Additionally, we reported the severity of regret according to the Decision Regret Scale when the latter was available. This severity classification was first published by Sheehan et al. [52], and then subsequently taken up by many authors. However, to our knowledge, there is surprisingly no publication justifying this classification.

Research agenda

Our study highlights several issues that may inform future research. For instance, about half of the studies were using the original Decision Regret Scale, which was validated for patients only but not for next of kin [38]. In two studies, the authors modified the original scale to assess regret in next of kin [14, 15]. The other studies were using self-invented scores.

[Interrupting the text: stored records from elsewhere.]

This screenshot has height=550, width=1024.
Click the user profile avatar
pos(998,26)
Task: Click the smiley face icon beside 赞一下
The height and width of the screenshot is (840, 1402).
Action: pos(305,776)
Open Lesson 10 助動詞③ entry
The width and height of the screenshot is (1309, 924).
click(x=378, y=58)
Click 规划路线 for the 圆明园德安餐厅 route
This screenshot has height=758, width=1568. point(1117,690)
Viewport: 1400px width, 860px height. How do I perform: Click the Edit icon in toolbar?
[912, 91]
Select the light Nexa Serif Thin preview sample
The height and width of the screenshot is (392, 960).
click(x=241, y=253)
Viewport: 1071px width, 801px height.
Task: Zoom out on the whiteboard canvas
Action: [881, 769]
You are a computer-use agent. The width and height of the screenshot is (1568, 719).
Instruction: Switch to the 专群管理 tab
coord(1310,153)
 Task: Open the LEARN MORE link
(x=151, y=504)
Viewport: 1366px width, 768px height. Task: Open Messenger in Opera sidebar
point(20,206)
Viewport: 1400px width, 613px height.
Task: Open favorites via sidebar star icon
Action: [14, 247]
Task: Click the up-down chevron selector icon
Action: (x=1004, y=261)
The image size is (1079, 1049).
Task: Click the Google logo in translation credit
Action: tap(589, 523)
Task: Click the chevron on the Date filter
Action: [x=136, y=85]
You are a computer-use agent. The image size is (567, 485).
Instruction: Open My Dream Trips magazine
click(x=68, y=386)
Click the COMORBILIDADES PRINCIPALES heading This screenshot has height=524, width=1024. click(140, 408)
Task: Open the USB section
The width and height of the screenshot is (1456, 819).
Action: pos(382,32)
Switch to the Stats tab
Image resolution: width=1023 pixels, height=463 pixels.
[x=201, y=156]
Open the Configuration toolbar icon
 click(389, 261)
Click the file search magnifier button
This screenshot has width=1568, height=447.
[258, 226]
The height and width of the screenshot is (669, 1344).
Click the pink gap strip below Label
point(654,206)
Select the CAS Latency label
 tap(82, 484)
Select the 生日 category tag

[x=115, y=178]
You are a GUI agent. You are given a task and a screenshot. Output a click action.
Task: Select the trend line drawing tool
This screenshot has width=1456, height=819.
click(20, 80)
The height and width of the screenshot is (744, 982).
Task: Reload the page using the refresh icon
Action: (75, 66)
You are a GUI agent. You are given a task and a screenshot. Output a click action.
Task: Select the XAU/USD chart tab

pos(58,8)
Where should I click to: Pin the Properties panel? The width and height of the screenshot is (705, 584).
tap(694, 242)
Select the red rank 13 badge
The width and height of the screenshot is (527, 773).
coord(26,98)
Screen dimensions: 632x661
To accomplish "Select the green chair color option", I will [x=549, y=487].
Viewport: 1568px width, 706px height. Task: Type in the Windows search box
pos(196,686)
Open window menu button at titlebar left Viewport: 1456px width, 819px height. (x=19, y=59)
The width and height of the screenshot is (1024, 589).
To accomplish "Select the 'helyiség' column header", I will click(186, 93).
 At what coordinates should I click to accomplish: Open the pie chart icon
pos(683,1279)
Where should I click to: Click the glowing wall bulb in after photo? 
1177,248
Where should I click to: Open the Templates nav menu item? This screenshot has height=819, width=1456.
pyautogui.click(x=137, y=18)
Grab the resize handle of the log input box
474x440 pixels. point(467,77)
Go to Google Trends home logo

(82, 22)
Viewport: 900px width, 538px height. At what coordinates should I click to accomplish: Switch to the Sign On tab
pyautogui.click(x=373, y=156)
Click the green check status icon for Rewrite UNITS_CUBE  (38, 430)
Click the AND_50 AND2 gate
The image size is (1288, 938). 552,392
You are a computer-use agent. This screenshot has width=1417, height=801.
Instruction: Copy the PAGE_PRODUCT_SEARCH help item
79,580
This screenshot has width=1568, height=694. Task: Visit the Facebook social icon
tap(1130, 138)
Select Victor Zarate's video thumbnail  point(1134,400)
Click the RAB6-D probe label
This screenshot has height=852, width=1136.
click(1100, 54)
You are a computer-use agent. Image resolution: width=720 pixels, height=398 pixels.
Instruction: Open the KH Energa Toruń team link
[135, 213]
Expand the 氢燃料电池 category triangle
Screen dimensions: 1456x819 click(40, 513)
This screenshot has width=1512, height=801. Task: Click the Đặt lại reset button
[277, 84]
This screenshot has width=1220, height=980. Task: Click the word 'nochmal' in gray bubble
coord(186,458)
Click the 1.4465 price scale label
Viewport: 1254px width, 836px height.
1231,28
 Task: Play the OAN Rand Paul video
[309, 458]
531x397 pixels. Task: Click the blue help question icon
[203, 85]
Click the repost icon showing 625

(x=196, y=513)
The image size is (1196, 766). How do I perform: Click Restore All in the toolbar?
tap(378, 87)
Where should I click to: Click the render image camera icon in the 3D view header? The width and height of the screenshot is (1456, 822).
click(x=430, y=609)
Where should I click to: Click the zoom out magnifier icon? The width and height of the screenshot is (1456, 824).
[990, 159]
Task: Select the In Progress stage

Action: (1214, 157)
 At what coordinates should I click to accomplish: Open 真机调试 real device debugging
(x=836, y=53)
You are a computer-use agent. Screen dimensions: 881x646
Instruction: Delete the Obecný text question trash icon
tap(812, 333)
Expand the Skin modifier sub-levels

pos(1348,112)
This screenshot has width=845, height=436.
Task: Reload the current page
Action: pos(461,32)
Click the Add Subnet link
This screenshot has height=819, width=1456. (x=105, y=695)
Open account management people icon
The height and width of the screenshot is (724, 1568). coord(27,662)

The limited number of studies addressing regret of next of kin in the surgical setting may be related to the lack of a validated tool to assess decisional regret, and is unsatisfactory. We still do not know how frequent and critical decisional regret of next of kin may be in the surgical setting and to what extent this regret is associated with external factors (i.e., age, surgery, timing, etc.). In particular, there is a lack of data on decisions taken regarding elderly or frail patients. This information is needed to inform our understanding of the implication of next of kin in both the preoperative decision-making process and the postoperative management of high-risk patients. Further research is needed to develop, and to validate, tools to assess decisional regret in next of kin. Our study shows the limitations of published measurement tools and supports the need for a systematic concept elicitation process that follows recent FDA guidelines [53]. Such a tool would open a broad research area for surgical and perioperative care of high-risk surgical patients. It would allow the formal identification of factors associated with next of kin decisional regret and potential interventions to reduce it. These data may also lead to improved shared decision-making and a more reliable patient-next of kin-physician relationship [5]. A validated decision regret tool for next of kin is thus the mandatory first step of a critical research area.

Conclusions

Our study suggests that the potential decisional regret of next of kin regarding their relatives undergoing surgery has not yet been sufficiently examined in good quality studies, especially, concerning elderly or frail patients undergoing high-risk major surgeries. Moreover, it identified a lack of validated tools for the assessment of decisional regret of next of kin in the context of surgery. Such tools are urgently needed and should be able to identify and critically discriminate potential constraints affecting decisional regret.